Re: Fuzzy logic compared to probability

Herman Rubin (
Fri, 8 Mar 1996 23:15:40 +0100

In article <>, S. F. Thomas <> wrote:
>Darren J Wilkinson ( wrote:


>: Only a frequentist thinks of "repeated observations".

>I would have thought that Bayesians also were (in part) frequentist,
>since the likelihood function, which derives from frequentist
>probability models, is central to the updating of Bayesian prior

This is a complete misunderstanding. Any attempt to come up with a
theory based upon action, and not based upon something as crude as
data description, requires that the assumptions come from the "mind".
Frequentism only comes in from the inference standpoint.

>: For a Bayesian, the
>: link is provided by consideration of symmetry and invariance, the
>: strongest form of which is given a name: "Exchangeability".

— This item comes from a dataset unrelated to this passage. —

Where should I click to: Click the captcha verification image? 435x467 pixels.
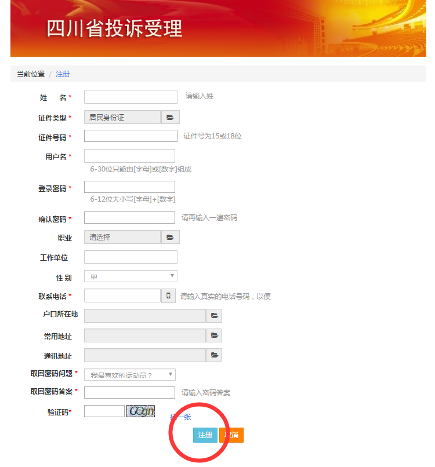(140, 411)
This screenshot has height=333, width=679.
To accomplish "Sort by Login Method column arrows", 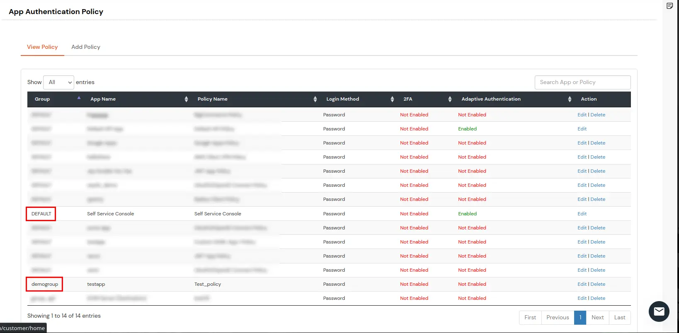I will coord(392,99).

This is what I have been calling "rash Bayesian" behavior for decades.
There are two versions of invariance; changing the units, or changing
the presentation of the problem, would not change a Bayesian's results.
But if changing the units came up with a FORMALLY identical problem,
the results, in general, SHOULD be different. Symmetry likewise,
unless one's assumptions are symmetric.


Subjective prior belief,
>no matter how sophisticated the mathematics, or how clever the
>trotting out of such concepts of "exchangeability", remains an
>artful dodge where the central problem of inference is concerned,
>which is, how to characterize what *the data* say about some unknown
>probability distribution of interest. Throwing in a statistician's --
>or a "user's" -- prior belief into the mix, is still, in my opinion,
>sidestepping the real question. And arguing for the *necessity*
>of so doing, not to mention the *goodness* of so doing, is the
>Bayesian equivalent of turning a bug into a feature.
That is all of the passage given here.